I’m here to help.  There is one thing Donald Trump could say that would jump-start the economy immediately: “I quit.”

Trump was briefed on the virus in November, but daily intelligence briefings are boring, so he ignored them.  When spin didn’t solve the problem, Trump was stuck without a Plan B.  Or at least a Plan B that involved Trump using some of that unfettered authority he claims to have.  Instead of “the buck stops here,” the buck now stops in 50 different places.  And then, instead of getting out of the governors’ way, Trump and his surrogates muddied the waters by touting bogus cures, withholding supplies, and claiming that the governors inflated the numbers of COVID-19 fatalities. 

That was the bat signal that people further down the Republican food chain were waiting for.  Astroturf demonstrations, ostensibly focused on the necessity of re-opening the economy, sprang up overnight.  Maybe it’s just me, but as long as these protests are led by yahoos with confederate flags, swastikas, and assault rifles, I’m going to believe that their top priorities might not be economic.

Still, it’s important to separate the bluster of semi-professional Deplorables from the concerns of millions of regular folks who just want their lives back.  I’m one of those.  

I’m retired, so I don’t have a job to go back to.  But the investments that were supposed to allow us to live comfortably into our 90s have – at least for the moment – taken a hit.  We own our home, so we don’t have to worry about making mortgage payments.  But we still pay rent on a yoga studio that’s been standing empty for nearly two months; the income stream has stopped, but our rent and utility payments have not.  I need a haircut.  I miss my gym and my favorite restaurants.  I’d like to spend time with my friends.

All this is to say that I want this to be over with.  I’m a lot better off than many folks are, and I’m grateful.  But I’d love to resume some semblance of my pre-virus life.

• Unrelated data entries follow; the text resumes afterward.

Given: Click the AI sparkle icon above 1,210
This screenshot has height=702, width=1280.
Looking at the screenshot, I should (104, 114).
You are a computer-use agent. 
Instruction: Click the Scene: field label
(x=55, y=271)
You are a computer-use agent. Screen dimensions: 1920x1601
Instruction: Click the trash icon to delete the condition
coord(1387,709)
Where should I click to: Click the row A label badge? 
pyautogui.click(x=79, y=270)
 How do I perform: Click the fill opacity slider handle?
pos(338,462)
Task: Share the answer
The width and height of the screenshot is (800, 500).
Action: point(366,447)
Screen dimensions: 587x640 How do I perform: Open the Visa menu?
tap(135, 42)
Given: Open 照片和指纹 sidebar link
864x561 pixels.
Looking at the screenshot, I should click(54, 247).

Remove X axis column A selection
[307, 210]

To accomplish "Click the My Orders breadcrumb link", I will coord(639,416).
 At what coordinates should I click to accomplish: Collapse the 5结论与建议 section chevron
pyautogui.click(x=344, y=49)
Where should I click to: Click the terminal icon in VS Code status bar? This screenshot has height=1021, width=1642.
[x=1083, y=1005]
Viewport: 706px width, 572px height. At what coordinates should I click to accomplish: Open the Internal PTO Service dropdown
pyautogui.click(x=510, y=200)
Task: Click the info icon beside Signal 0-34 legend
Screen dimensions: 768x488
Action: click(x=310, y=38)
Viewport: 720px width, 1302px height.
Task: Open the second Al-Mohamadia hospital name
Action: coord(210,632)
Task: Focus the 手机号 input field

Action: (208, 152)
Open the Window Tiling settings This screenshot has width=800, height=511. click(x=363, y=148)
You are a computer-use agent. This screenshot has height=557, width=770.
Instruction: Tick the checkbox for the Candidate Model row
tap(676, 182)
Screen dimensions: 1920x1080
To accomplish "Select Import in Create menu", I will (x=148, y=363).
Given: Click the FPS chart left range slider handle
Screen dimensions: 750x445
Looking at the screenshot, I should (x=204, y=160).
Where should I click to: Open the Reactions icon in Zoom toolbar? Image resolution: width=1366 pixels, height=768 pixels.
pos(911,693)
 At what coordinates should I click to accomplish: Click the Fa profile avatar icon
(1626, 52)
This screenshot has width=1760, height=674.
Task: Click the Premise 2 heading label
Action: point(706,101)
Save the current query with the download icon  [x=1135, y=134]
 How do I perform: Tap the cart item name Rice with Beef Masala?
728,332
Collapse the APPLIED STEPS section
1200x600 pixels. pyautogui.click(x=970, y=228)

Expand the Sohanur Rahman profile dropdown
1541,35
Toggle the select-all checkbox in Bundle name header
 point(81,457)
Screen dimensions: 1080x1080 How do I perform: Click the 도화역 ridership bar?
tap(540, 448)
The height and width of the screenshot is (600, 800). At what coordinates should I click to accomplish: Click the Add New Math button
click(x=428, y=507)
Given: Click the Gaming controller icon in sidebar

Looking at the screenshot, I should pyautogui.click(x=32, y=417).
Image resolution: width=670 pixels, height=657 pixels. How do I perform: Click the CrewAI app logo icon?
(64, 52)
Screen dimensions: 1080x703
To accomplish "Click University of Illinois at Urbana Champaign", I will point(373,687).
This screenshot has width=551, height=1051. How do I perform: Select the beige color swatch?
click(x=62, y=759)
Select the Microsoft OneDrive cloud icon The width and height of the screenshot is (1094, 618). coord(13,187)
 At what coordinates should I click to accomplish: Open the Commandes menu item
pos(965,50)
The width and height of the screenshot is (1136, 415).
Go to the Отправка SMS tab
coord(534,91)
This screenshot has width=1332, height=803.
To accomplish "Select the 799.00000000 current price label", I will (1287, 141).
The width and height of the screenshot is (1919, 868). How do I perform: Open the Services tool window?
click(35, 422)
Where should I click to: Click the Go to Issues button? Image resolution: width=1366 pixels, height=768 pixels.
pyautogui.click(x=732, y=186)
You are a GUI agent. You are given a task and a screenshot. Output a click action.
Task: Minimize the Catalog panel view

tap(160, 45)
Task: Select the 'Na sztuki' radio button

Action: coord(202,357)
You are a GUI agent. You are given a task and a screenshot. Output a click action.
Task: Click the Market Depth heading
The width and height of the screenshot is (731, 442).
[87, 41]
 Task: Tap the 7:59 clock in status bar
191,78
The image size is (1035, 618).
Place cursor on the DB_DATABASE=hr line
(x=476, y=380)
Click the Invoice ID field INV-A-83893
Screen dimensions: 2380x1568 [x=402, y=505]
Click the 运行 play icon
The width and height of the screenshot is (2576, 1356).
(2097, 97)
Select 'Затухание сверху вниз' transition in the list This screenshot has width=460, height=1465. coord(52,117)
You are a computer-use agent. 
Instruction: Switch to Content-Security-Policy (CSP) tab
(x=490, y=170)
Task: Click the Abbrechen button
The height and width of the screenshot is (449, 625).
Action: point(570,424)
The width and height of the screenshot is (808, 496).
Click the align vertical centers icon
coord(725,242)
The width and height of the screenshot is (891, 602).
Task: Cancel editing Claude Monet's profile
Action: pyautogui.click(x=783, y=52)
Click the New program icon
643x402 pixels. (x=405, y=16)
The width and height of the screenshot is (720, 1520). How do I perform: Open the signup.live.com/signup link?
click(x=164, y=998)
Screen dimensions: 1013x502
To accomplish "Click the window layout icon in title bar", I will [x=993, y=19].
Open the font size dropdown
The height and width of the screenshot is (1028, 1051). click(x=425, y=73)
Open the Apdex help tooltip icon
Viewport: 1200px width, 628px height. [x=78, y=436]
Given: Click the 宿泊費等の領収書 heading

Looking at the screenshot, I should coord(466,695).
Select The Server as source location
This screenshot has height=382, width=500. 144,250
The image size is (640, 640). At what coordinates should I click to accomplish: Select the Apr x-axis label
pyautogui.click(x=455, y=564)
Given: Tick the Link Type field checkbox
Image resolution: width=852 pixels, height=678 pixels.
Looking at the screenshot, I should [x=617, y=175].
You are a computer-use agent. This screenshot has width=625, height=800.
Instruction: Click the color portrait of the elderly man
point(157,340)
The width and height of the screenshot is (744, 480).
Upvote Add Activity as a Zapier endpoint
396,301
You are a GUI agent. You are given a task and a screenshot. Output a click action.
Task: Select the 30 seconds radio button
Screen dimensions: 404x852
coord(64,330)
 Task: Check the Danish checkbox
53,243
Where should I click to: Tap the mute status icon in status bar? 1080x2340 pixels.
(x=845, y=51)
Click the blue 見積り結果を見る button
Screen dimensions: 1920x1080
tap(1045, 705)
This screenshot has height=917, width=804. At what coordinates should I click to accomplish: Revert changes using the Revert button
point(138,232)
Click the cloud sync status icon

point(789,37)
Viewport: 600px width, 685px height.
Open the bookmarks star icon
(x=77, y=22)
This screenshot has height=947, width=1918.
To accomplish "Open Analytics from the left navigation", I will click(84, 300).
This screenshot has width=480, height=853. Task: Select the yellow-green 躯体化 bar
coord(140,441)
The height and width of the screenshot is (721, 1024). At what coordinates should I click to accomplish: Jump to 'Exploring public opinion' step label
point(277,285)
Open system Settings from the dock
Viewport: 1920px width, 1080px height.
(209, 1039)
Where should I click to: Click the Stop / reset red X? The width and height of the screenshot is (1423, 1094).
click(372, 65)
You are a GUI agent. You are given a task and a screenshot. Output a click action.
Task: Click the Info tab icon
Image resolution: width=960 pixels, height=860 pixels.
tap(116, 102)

And having said that, I don’t want to die, either.  Or to be inadvertently responsible for someone else’s death. 

Arizona’s governor has begun to lift restrictions, and I assume Tucson’s mayor will follow suit before long.  I have also read that – outside the early hotspots which are now declining – the rate of infection is not falling, and that June could turn into a bloodbath.  I hope those projections are wrong.  I’d love it if stores can reopen soon, and schools can reopen in the fall.  But my plan is to let others test the waters before I jump into the deep end of the pool.  If there are sharks in the water, I’d just as soon let Republicans find out first.